Silaturahmi Kepala Kantor BPN Kabupaten Tulungagung: Tingkatkan Koordinasi dan Sinergi Lintas Instansi
Tulungagung, 10 Juli 2025 — Kepala Badan Pertanahan Nasional (BPN) Kabupaten Tulungagung yang baru, Bapak Gatot Suyanto, melakukan kunjungan silaturahmi ke Kantor Pengadilan Agama Tulungagung pada Kamis, 10 Juli 2025. Kunjungan ini merupakan bagian dari upaya menjalin sinergi antar lembaga pemerintah dalam rangka memperkuat pelayanan publik di Kabupaten Tulungagung. Dalam kunjungan tersebut, Bapak Gatot didampingi jajarannya dari BPN Tulungagung. Kehadiran mereka disambut hangat oleh pimpinan Pengadilan Agama Tulungagung, yakni Ketua Ibu Hj. Musri, S.H., M.H., Bapak Drs. H. Ishadi, M.H. selaku Panitera, dan Bapak Ahmad Iksan, S.H., M.H. selaku Plt. Sekretaris.
Kegiatan ini tidak hanya sebatas silaturahmi antar pejabat, tetapi juga menjadi momentum penting untuk membahas koordinasi teknis antar dua lembaga negara. Pertemuan berlangsung dalam suasana penuh keakraban dan saling menghargai, mencerminkan semangat kolaborasi yang dibangun untuk memberikan pelayanan yang optimal kepada masyarakat. Dalam kesempatan tersebut, kedua instansi berdiskusi secara terbuka mengenai berbagai hal yang berkaitan dengan tugas dan kewenangan masing-masing lembaga, terutama yang bersinggungan dalam ranah pertanahan dan perkara-perkara perdata yang masuk dalam kewenangan Pengadilan Agama.
Salah satu topik utama yang dibahas adalah mekanisme penyelesaian perkara perdata yang berkaitan dengan pertanahan, seperti pelaksanaan sita, eksekusi, dan lelang atas objek sengketa. Proses hukum tersebut tentunya membutuhkan koordinasi yang solid antara Pengadilan Agama sebagai lembaga yudikatif dan BPN sebagai pihak yang berwenang dalam administrasi pertanahan. Dalam pertemuan tersebut, berbagai tantangan yang selama ini dihadapi dalam pelaksanaan putusan pengadilan juga turut dibicarakan, termasuk perlunya percepatan dalam proses administrasi pasca putusan inkracht.

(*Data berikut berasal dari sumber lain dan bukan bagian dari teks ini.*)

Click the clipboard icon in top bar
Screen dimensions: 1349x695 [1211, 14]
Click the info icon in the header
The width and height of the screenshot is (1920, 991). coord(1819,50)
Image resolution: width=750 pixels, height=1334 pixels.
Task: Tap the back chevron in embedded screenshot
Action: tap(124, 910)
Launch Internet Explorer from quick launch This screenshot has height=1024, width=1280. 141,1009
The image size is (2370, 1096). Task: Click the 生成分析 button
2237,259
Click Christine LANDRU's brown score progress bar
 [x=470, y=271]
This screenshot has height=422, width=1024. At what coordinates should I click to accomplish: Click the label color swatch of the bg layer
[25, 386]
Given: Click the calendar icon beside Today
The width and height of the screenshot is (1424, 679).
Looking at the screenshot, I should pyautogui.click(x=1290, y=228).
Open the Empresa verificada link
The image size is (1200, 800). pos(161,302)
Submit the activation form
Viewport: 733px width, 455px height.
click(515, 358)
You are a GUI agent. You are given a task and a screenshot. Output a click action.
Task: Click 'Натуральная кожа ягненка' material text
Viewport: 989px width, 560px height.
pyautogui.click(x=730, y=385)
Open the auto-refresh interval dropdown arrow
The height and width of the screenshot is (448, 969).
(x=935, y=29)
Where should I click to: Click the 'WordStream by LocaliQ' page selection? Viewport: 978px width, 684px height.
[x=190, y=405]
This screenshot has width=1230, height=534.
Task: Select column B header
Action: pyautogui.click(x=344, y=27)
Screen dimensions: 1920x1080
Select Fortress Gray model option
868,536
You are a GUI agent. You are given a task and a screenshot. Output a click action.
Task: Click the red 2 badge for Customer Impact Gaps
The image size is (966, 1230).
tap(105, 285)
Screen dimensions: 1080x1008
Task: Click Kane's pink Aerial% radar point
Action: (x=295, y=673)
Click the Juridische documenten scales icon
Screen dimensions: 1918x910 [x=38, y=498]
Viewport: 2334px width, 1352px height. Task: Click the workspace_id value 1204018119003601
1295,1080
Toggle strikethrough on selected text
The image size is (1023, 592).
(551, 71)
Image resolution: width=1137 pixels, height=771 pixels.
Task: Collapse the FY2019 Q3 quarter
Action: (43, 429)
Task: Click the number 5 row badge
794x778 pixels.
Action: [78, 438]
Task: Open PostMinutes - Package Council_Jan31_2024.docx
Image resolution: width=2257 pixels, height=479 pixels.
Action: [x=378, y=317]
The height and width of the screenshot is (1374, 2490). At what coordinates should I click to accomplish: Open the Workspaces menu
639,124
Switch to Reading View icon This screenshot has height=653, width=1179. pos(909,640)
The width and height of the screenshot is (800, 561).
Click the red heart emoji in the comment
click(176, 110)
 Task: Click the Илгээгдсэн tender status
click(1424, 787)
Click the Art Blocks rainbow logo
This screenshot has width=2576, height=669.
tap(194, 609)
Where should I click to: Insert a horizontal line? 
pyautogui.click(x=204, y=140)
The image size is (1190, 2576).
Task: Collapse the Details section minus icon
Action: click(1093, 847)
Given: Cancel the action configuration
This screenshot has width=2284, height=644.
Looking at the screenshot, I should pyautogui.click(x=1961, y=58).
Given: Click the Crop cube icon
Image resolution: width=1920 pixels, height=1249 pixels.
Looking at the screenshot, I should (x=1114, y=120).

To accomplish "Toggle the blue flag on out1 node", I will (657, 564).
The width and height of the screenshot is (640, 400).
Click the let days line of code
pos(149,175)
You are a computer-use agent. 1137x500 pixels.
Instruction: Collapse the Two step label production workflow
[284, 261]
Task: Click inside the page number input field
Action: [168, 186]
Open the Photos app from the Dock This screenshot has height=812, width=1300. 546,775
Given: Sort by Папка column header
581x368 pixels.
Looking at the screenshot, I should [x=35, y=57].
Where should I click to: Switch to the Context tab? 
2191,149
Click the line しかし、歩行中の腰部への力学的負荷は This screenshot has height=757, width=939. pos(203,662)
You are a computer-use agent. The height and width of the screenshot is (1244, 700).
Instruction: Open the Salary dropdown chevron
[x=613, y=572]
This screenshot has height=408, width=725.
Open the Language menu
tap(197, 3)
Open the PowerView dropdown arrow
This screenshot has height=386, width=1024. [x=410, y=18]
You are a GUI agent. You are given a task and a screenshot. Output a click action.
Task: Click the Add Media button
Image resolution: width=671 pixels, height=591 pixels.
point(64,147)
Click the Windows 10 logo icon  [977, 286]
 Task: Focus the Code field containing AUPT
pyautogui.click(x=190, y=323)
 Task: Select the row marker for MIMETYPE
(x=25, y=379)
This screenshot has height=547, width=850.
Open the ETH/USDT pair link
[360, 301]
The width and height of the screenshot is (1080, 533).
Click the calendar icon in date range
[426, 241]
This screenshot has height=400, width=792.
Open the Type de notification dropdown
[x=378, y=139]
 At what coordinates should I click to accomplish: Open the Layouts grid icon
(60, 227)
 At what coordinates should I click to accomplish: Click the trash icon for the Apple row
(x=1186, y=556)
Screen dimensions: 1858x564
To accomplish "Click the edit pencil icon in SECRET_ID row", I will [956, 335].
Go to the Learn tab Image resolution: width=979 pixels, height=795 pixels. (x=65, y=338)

Selain itu, diskusi juga mencakup aspek hukum keluarga yang sering beririsan dengan pertanahan, seperti perkara waris dan pembagian harta bersama setelah perceraian. Diharapkan melalui koordinasi ini, hambatan-hambatan dalam pelaksanaan putusan pengadilan terkait objek tanah dapat diminimalisir melalui alur yang lebih terintegrasi dan berbasis pada kepastian hukum. Kolaborasi seperti ini menjadi bukti bahwa pelayanan publik yang berkualitas tidak dapat berdiri sendiri, tetapi memerlukan keterpaduan lintas sektor untuk menjamin keadilan yang cepat, murah, dan tidak berbelit-belit.
Kunjungan ini menjadi langkah awal yang strategis untuk membangun kerja sama yang berkelanjutan antara BPN dan Pengadilan Agama Tulungagung. Diharapkan sinergi ini tidak hanya bersifat formalitas semata, melainkan benar-benar diwujudkan dalam praktik pelayanan yang menyentuh langsung kebutuhan masyarakat. Dengan semangat reformasi birokrasi dan pelayanan prima, kedua lembaga sepakat untuk terus menjalin komunikasi dan kolaborasi yang konstruktif demi terciptanya sistem pelayanan publik yang efektif, efisien, dan humanis.